Ezra Klein Writes – Hilarity Ensues

The Washington Post’s Ezra Klein is always dependable for incisive analysis of insurance issues. In his latest entry, he looks at the inequities of the individual health insurance market:

The individual market — which serves five percent of the population, and which is where the disruptions are happening — is a horror show. It’s a market where healthy people benefit from systematic discrimination against the sick, where young people benefit from systematic discrimination against the old, where men benefit from systematic discrimination against women, and where insurers benefit from systematic discrimination against the uninformed.

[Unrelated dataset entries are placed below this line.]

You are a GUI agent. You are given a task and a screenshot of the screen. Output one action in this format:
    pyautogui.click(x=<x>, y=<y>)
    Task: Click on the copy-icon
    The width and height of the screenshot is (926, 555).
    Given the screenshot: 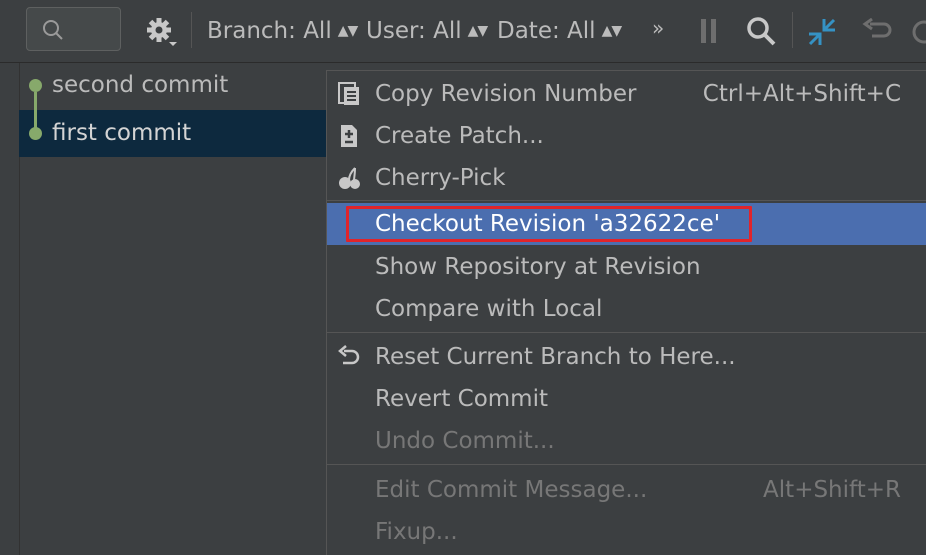 What is the action you would take?
    pyautogui.click(x=348, y=94)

Let’s look at other insurance markets Klein could fix:

the auto insurance market – where old people benefit from systematic discrimination against the young, where safe drivers benefit from systematic discrimination against drunk drivers;

or perhaps,

the life insurance market – where young people benefit from systematic discrimination against the old, where women benefit from systematic discrimination against men.

What Klein and other commentators don’t realize is that the existence of underwriting rules in all insurance markets began in the time when the biggest issue that regulators had with insurance was the solvency of insurance companies. Insurance companies (and most weren’t for profit in the beginning) with inadequate underwriting rules went insolvent and no one’s claims got paid. That was the biggest regulatory concern.

I suppose that when we move to a single payer system, that will solve the solvency question, we’ll just raise taxes.